The following code extracts four lower digits:
code_point c = lead & ((1<<(6-trail_size))-1);
This is a good technique. To sum up, you can write a function. The function accepts two parameters: one is to extract the bit X and the other is the number of digits to be extracted.
uint8_t GetLowNBit(uint8_t x, uint8_t n) { return x & ((1<<n)-1);}
Why do we use 6-trail_size here, which is purely an observed rule.
For 2-byte UTF-8 encoding, leading byte starts with 110. Therefore, we need to extract a low 5-bit value, 6-trail_size = 6-1 = 5, which is exactly as low as 5 bytes.
3-byte UTF-8 encoding. Leading byte starts with 1110. Therefore, we need to extract a low 4-bit value, 6-trail_size = 6-2 = 4.
4-byte UTF-8 encoding. Leading byte starts with 11110. Therefore, we need to extract a low 3-bit value, 6-trail_size = 6-3 = 3.
So here we use 6, Artyom's observation is very keen.
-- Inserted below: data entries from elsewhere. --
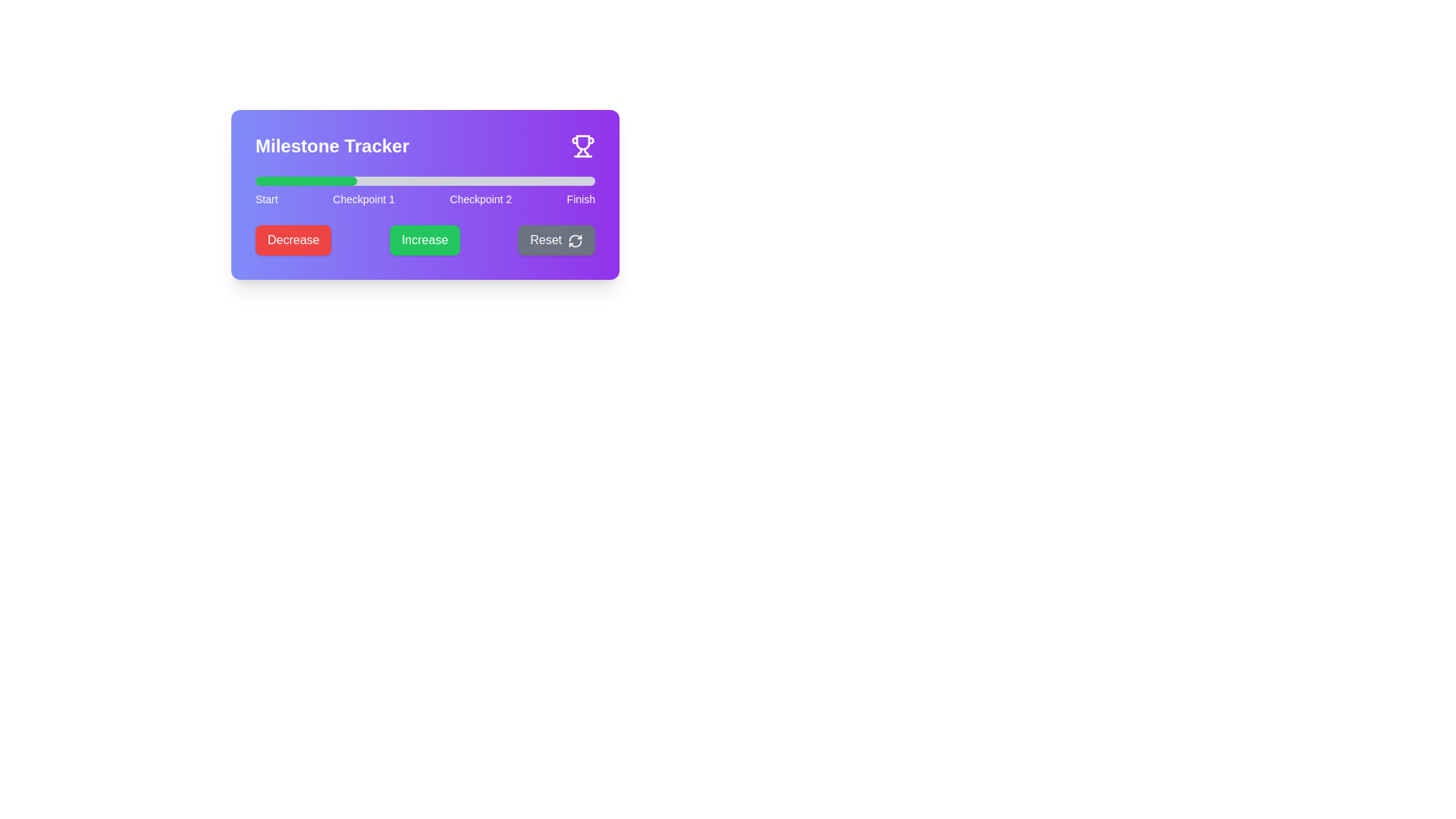  Describe the element at coordinates (364, 198) in the screenshot. I see `the static label reading 'Checkpoint 1', which is styled in white font on a purple background and is the second label in a horizontal sequence of four labels` at that location.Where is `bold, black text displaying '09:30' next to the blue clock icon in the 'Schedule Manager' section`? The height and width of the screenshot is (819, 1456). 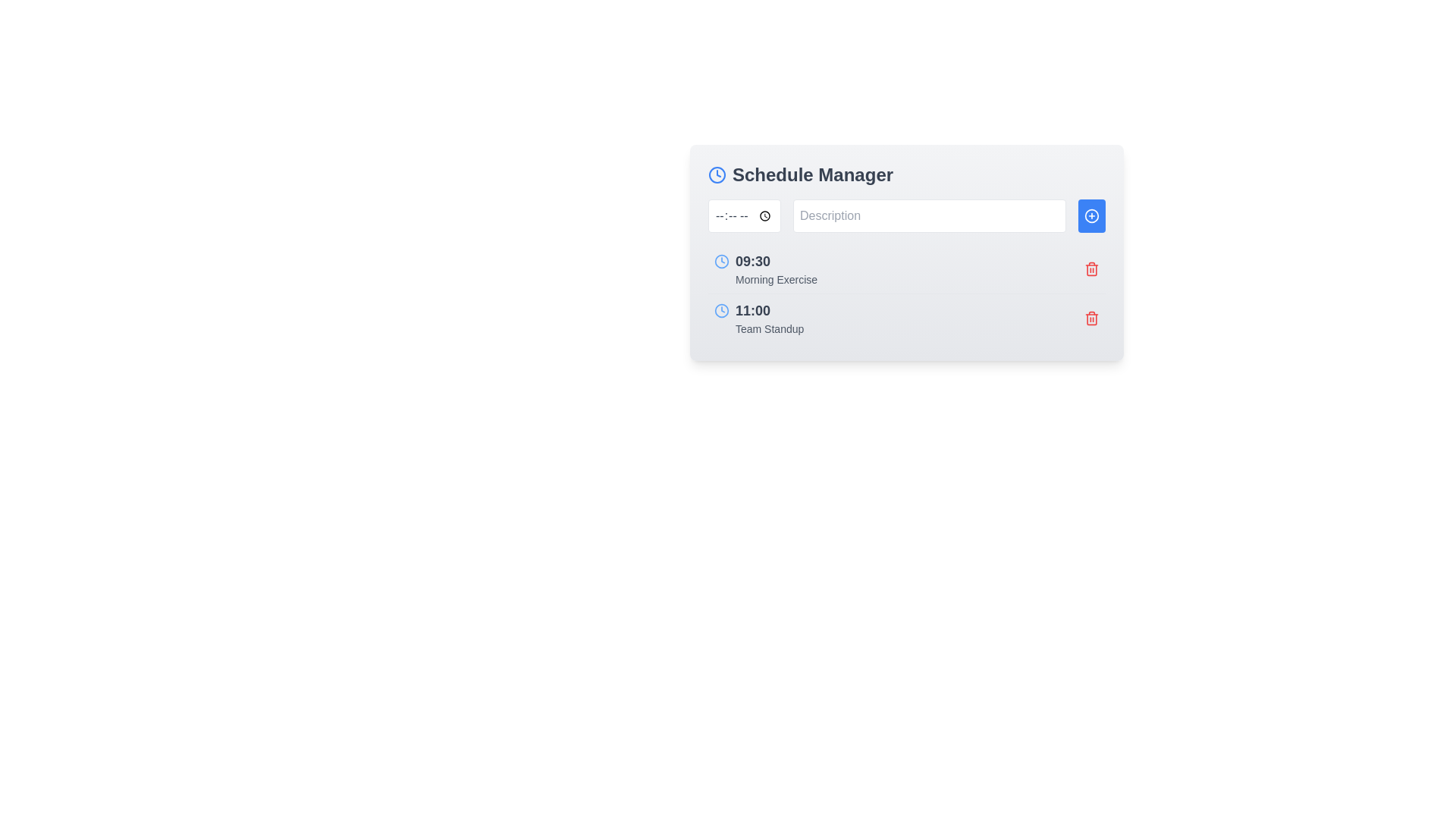 bold, black text displaying '09:30' next to the blue clock icon in the 'Schedule Manager' section is located at coordinates (766, 260).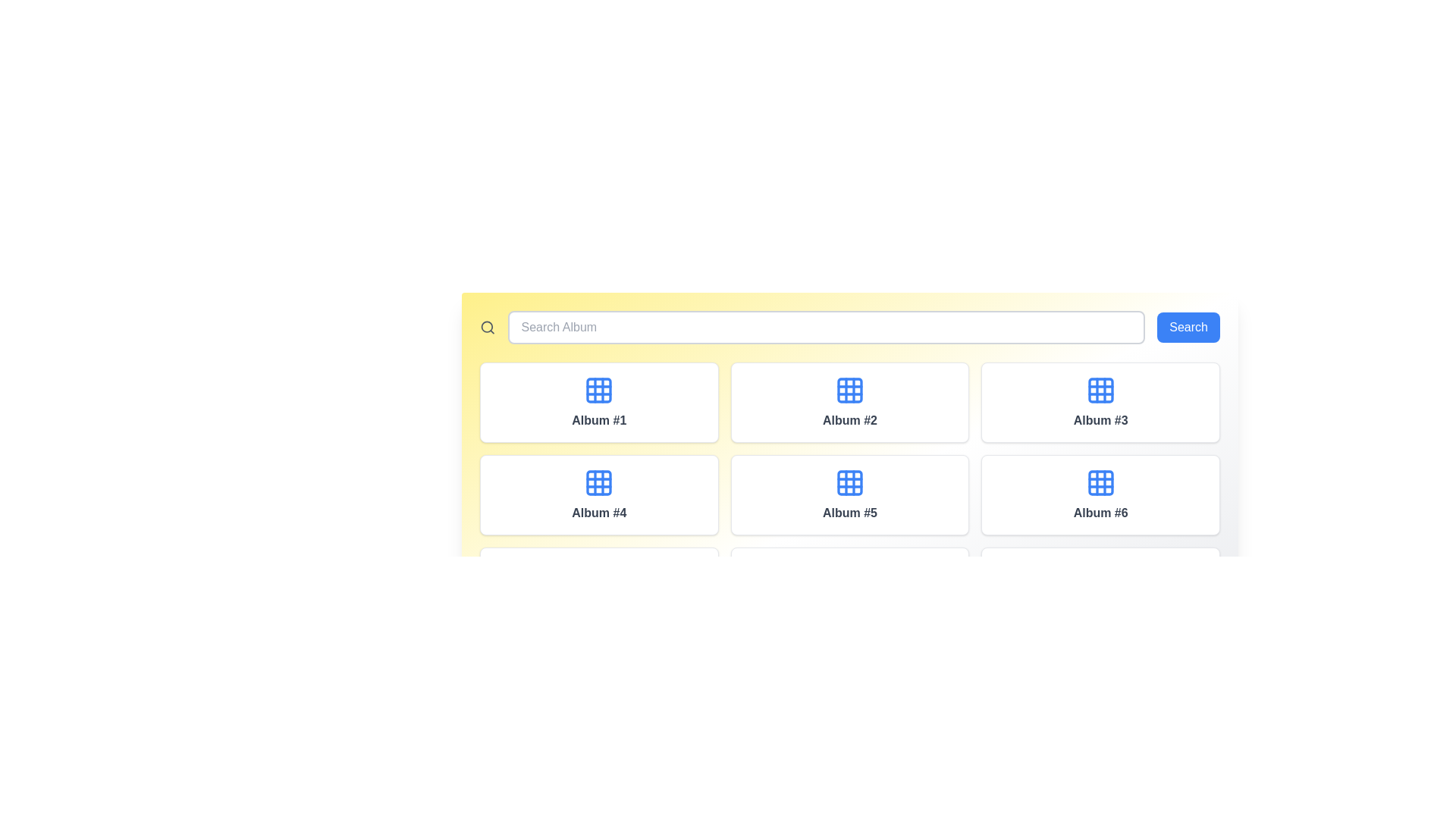 Image resolution: width=1456 pixels, height=819 pixels. Describe the element at coordinates (1100, 390) in the screenshot. I see `the blue 3x3 grid icon located in the upper-center of the 'Album #3' box, which has a minimalist design with rounded corners` at that location.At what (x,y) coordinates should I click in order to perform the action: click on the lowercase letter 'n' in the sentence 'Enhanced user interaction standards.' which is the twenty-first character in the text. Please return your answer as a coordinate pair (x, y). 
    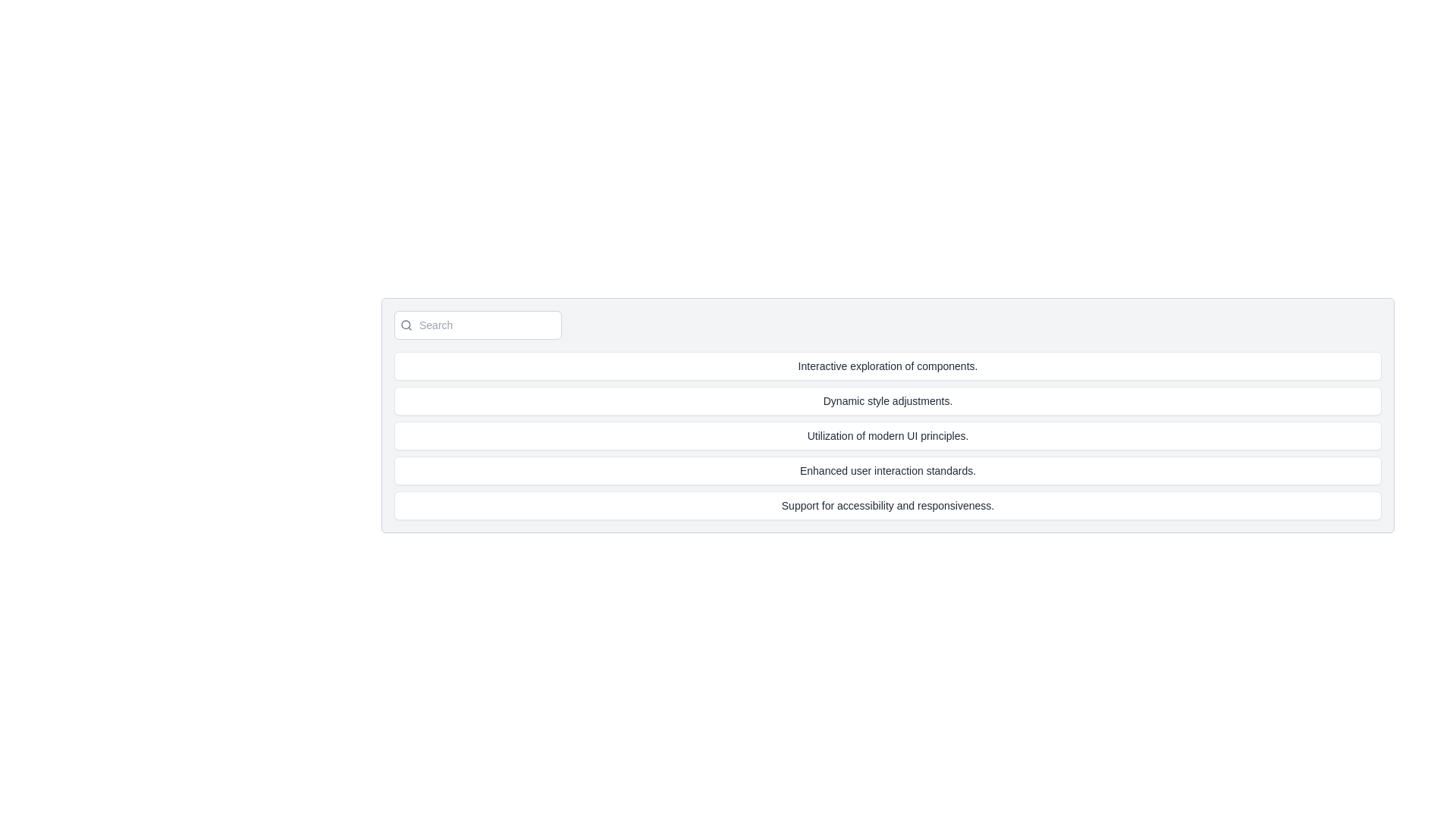
    Looking at the image, I should click on (880, 470).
After extracting the low-level data of leading byte, We need to extract the low-level data of continuation bytes, that is, the switch/case function.
This is simple. tmp & 0x3f is used to retrieve the low 6-bit data, because the continuation byte always starts with 10. After 6 digits are removed each time, C is shifted to 6 digits and then bitwise OR is used to merge the bits into new integers.
We have explained the usage of swtich/case in without break. This operation runs twice, extracts the Lower 6-bit data of the last two continuation bytes, and merges the data.
UTF-8 decoding algorithm analysis is complete.